On peut s’interroger sur la fascination qu’exerce sur certains lecteurs ce personnage. Et la réponse se trouve peut-être en partie dans la façon dont Mychkine, à la fin du chapitre 3 (Tome 1), regarde le portrait de Nastassia Philippovna et parle, non de l’objet esthétique, mais de l’être, pour prononcer ensuite des paroles prophétiques sur Rogojine. Le prince est admirable, car il est une voix qui sonde le sens des phénomènes, faisant émerger ce qu’ils révèlent quant à l’intériorité, l’âme humaine singulière mais partagée. « La réalité que la littérature aspire à comprendre est, tout simplement (mais, en même temps, rien n’est plus complexe), l’expérience humaine. » (p. 73) Il s’agit bien, en tout cas, d’un point de vue qui s’écarte du point de vue scientifique : « Ce que les romans nous donnent est, non un nouveau savoir, mais une nouvelle capacité de communication avec des êtres différents de nous ; en ce sens, ils participent plus de la morale que de la science. L’horizon ultime de cette expérience n’est pas la vérité mais l’amour, forme suprême du rapport humain. » (p. 77)

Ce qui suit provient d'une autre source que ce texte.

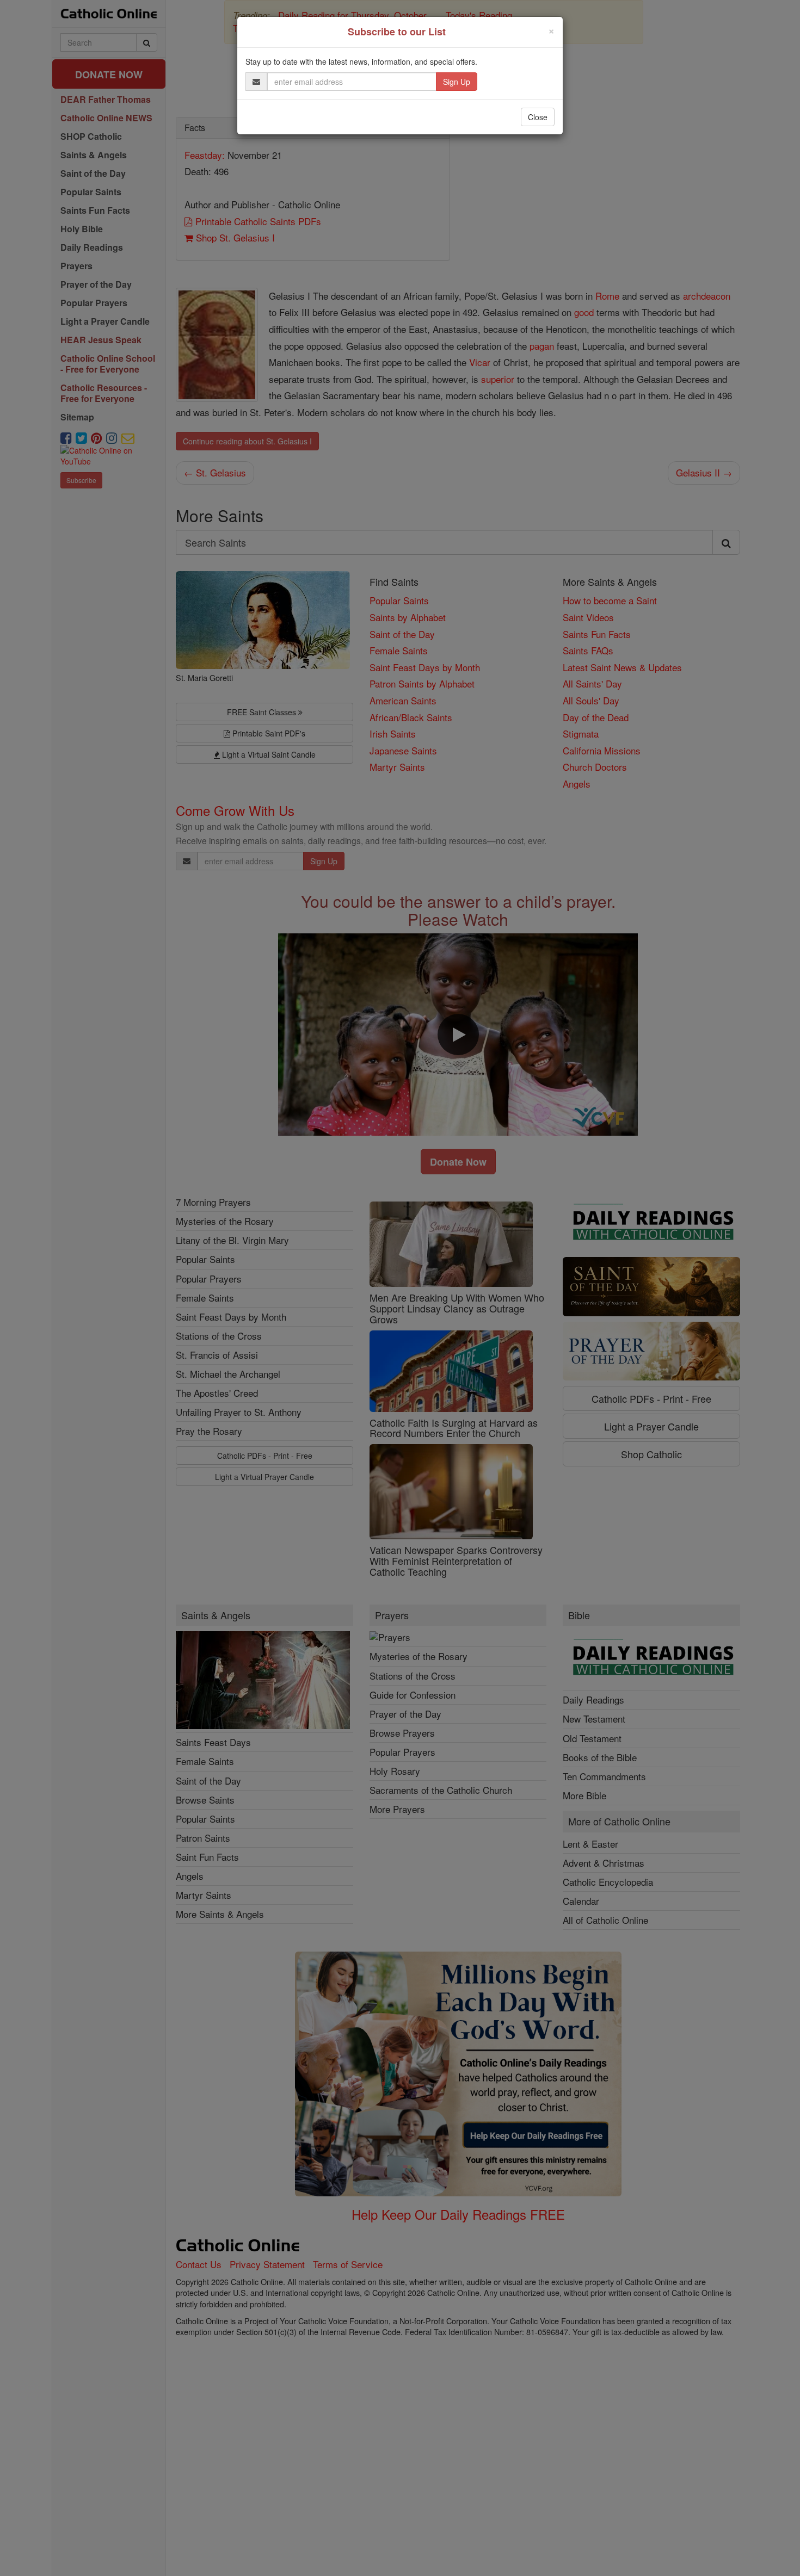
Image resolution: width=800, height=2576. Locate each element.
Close (537, 117)
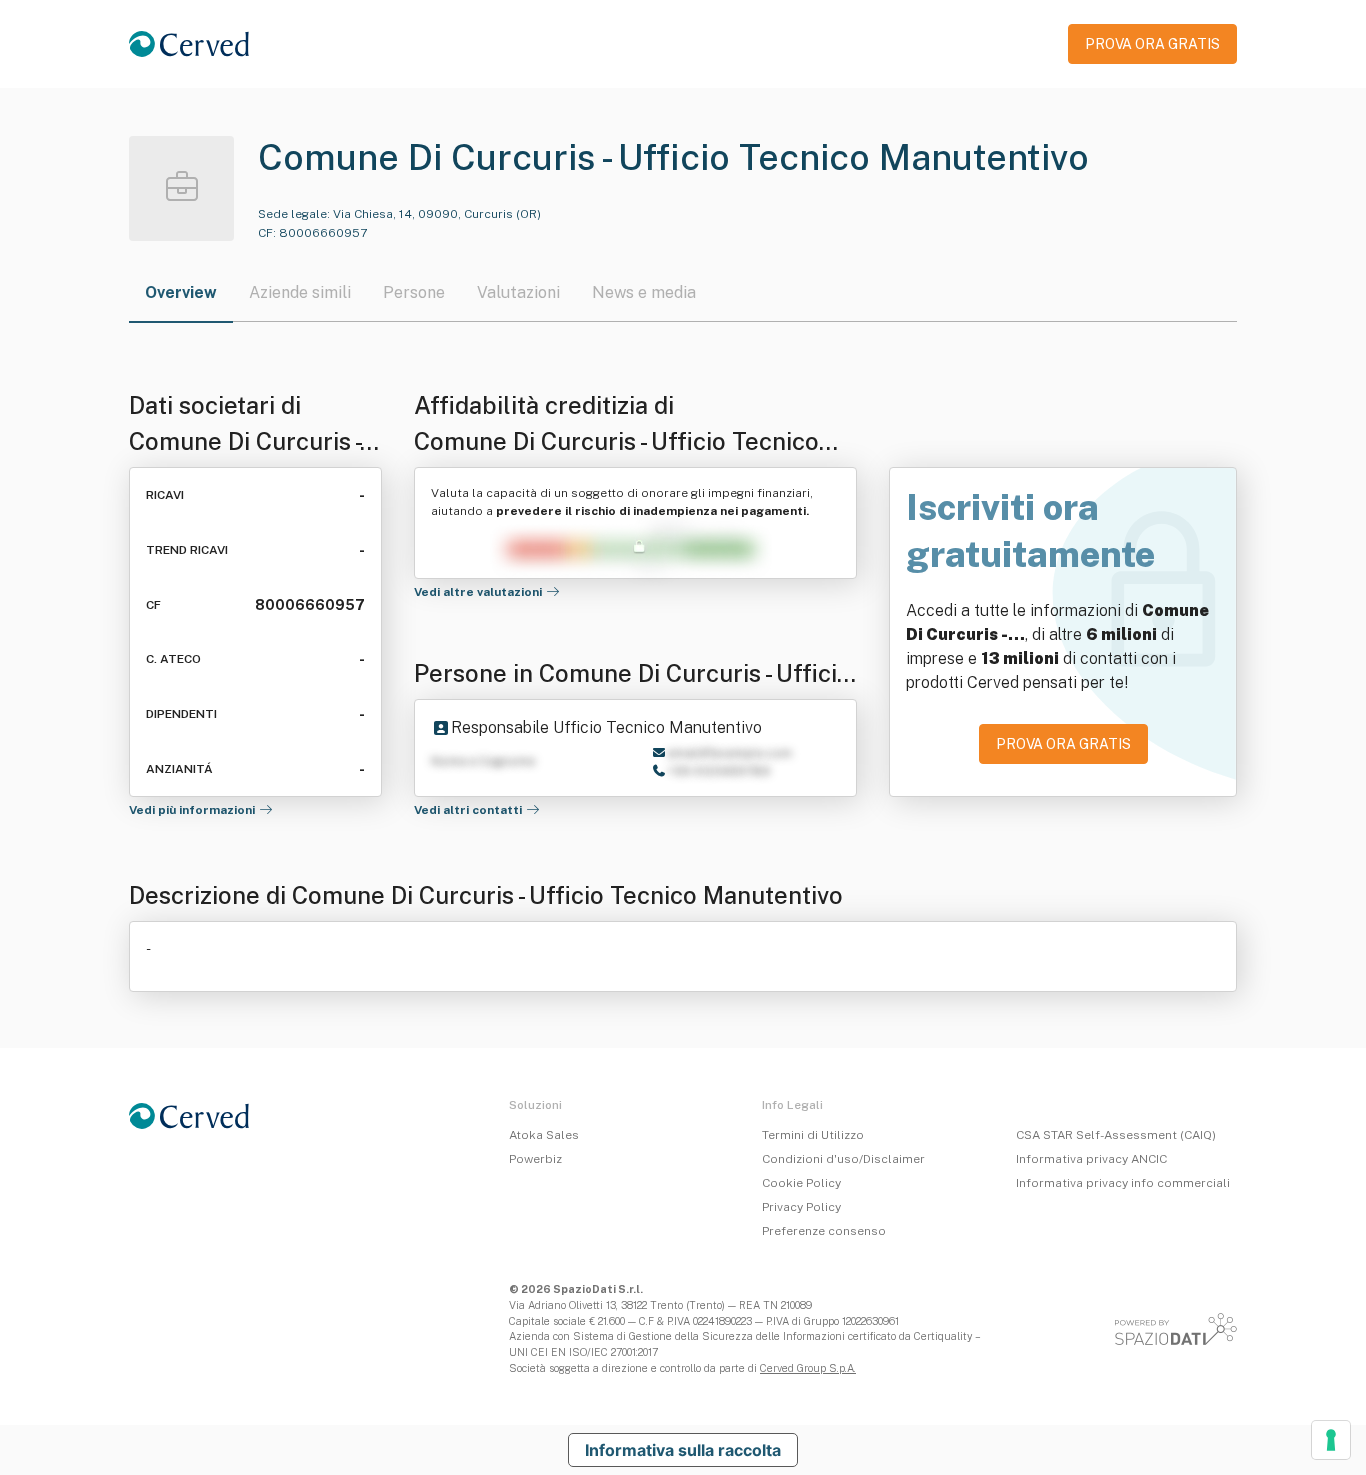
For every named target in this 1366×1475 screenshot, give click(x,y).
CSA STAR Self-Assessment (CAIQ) (1116, 1135)
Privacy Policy (801, 1207)
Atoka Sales (544, 1135)
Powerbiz (535, 1159)
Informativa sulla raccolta (683, 1450)
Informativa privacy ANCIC (1091, 1159)
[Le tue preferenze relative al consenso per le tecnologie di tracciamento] (1331, 1440)
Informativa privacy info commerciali (1123, 1183)
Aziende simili (300, 292)
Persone (414, 292)
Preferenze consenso (824, 1231)
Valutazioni (518, 292)
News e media (644, 292)
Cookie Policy (801, 1183)
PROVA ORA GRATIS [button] (1152, 44)
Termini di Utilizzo (813, 1135)
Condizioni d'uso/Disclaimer (843, 1159)
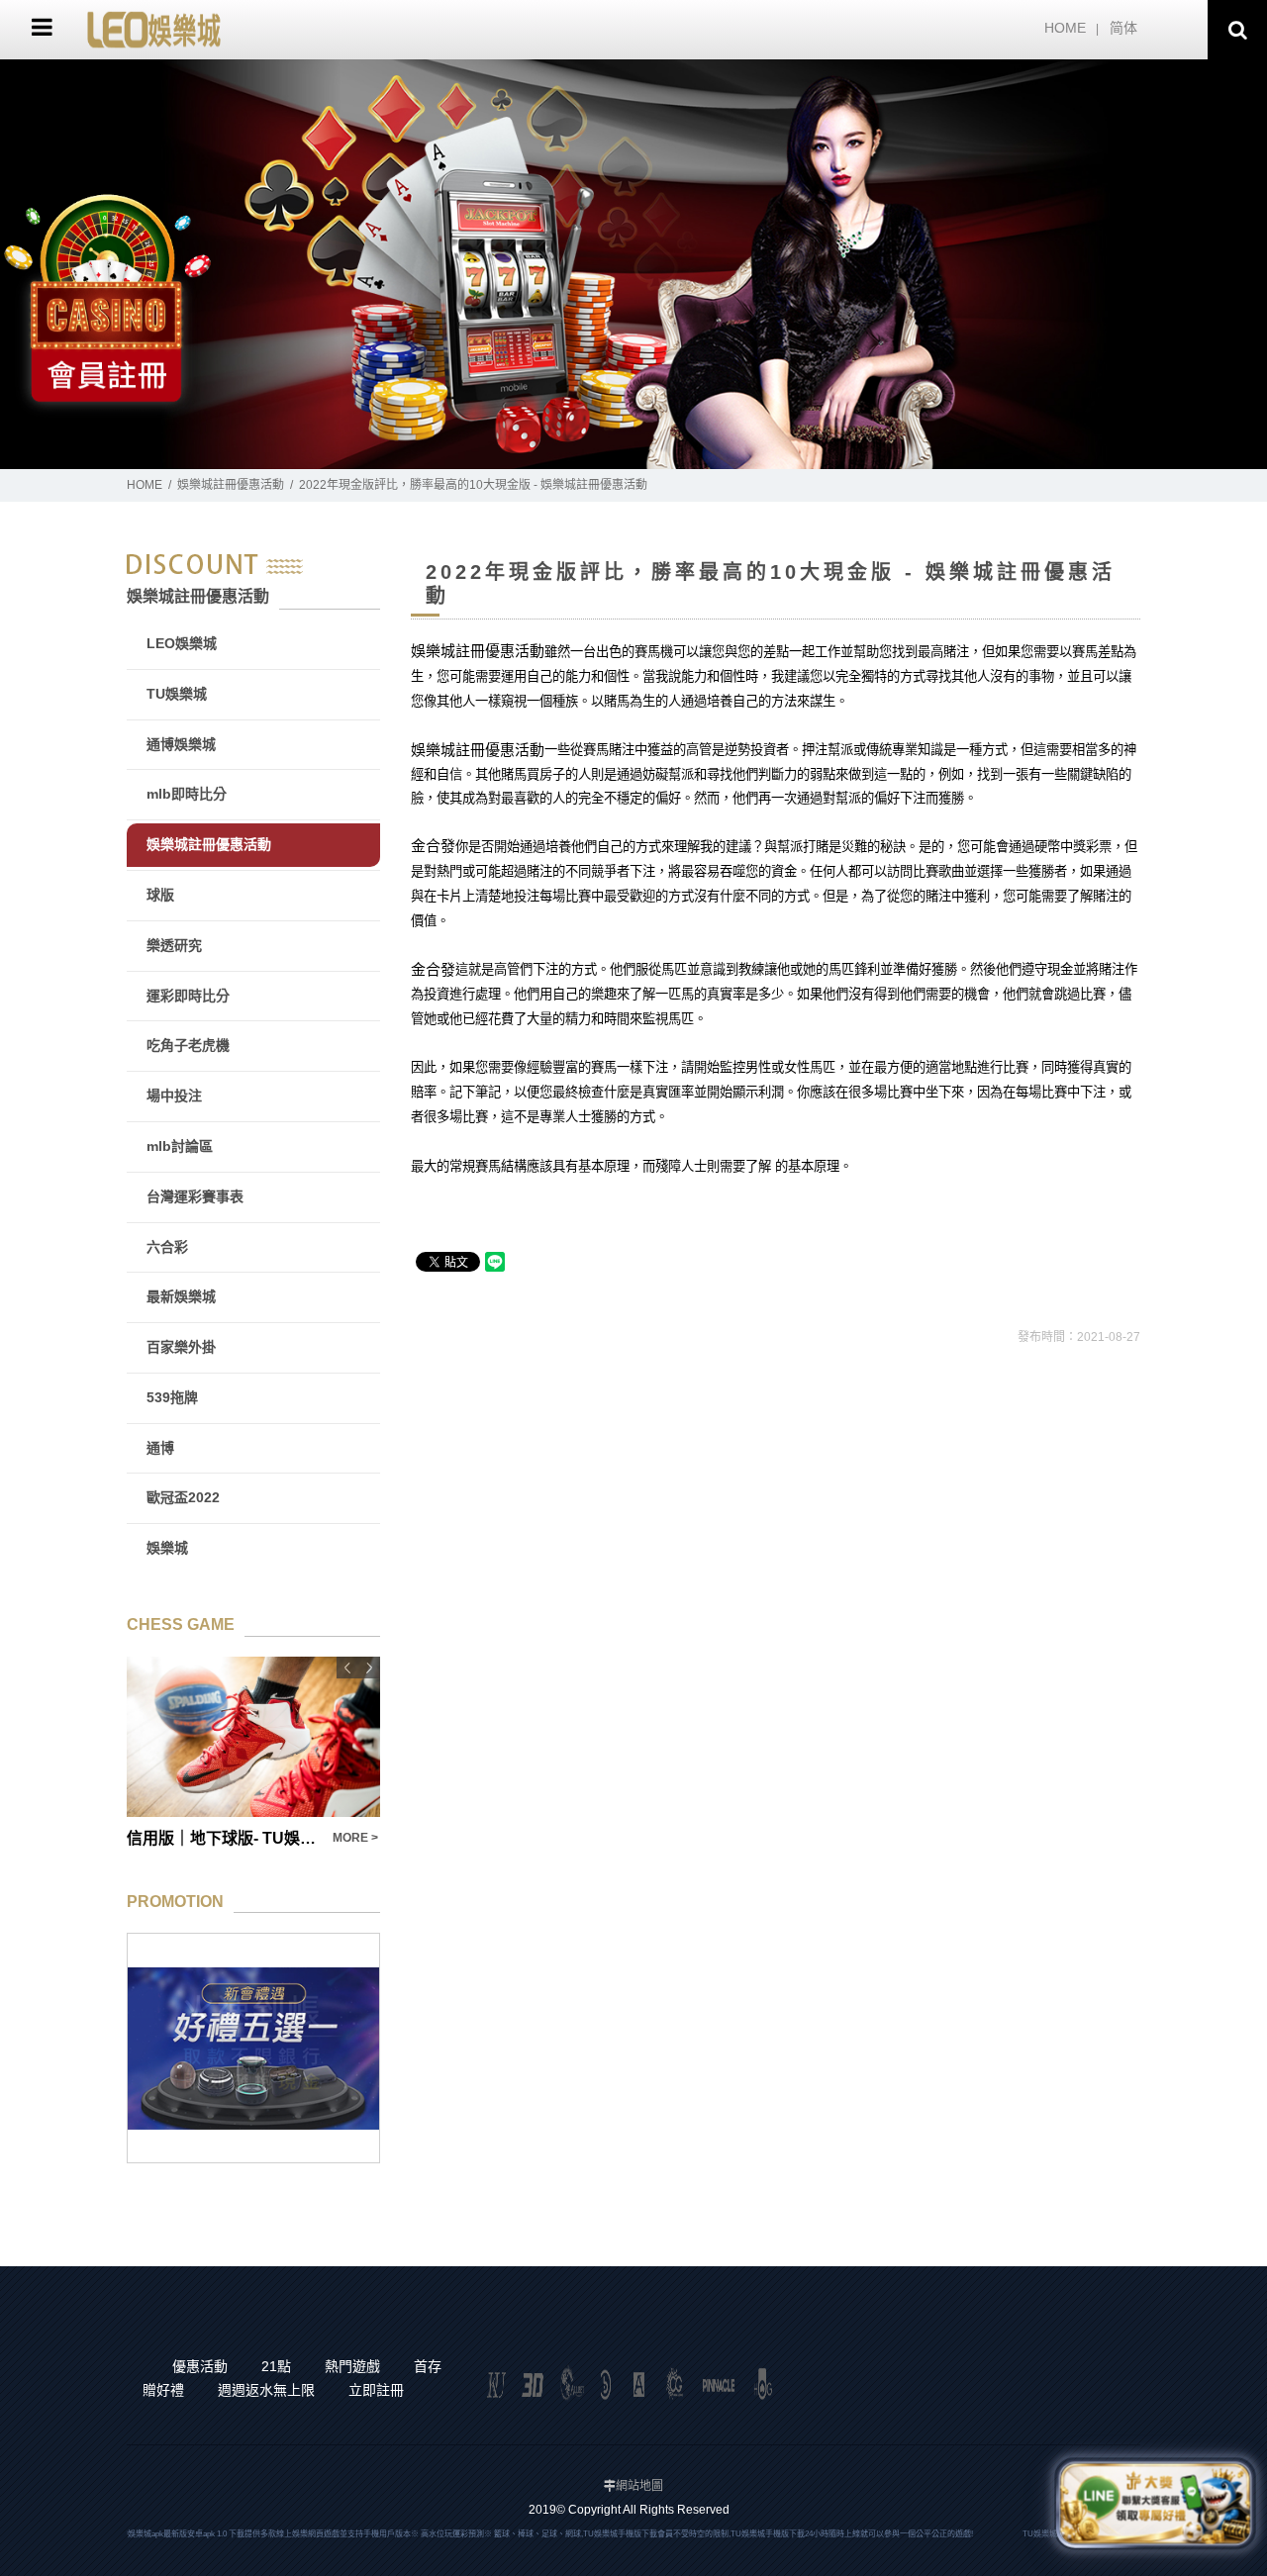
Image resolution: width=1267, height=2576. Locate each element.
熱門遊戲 (352, 2366)
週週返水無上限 (266, 2390)
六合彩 (167, 1247)
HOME (1065, 28)
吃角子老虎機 (188, 1045)
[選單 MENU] (42, 27)
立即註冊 (376, 2390)
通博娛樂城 (181, 744)
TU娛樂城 (176, 694)
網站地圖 (639, 2486)
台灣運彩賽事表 (195, 1196)
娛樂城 (167, 1548)
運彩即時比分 (188, 995)
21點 (276, 2366)
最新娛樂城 (181, 1296)
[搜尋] (1237, 29)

Citant le philosophe américain Richard Rorty, l’auteur de cet ouvrage parle d’ « élargissement intérieur » (p. 76) et, s’il ne prononce pas le mot joie, de « communication inépuisable », en se référant à Paul Bénichou (p. 90). C’est le titre du dernier chapitre, dans lequel George Sand discute avec Flaubert. Il semble bien là que l’attitude de l’individu face à la vie détermine son choix d’écrivain. « J’ai la vie en haine, » écrivait Flaubert à Louise Collet (cité p. 83), ce qui faisait dire à George Sand qu’il était un « catholique qui aspire au dédommagement ». Quant à elle, elle parle de « l’innocent plaisir de vivre pour vivre » (cité p. 84).

Tzvetan Todorov conclut que « l’écrivain pense » (p. 87), qu’il est « celui qui observe et comprend le monde dans lequel il vit, avant d’incarner cette connaissance en histoires, personnages, mises en scène, images, sons ». Il me semble toutefois que la compréhension du monde n’est pas préalable à l’incarnation de cette connaissance dans l’œuvre. C’est le cheminement de l’œuvre en lui qui révèle à l’écrivain, ou au poète, sa pensée, l’œuvre étant elle-même manifestation de l’intériorité, figure du vivant, procédant de la joie et y contribuant. Et s’il faut éviter d’aborder le sens de celle-ci pour continuer à faire des études littéraires dans un régime totalitaire, on peut se demander ce qu’on cherche à supprimer de nos jours dans un pays qui se targue de liberté et de démocratie, en limitant l’analyse littéraire à la recension des mécanismes internes de l’objet. L’intériorité, décidément, est subversive. Elle grippe ce mécanisme métabolique dont parle Hannah Arendt. Et l’humain finalement doit être le miracle dont se passe très aisément « l’horreur économique ».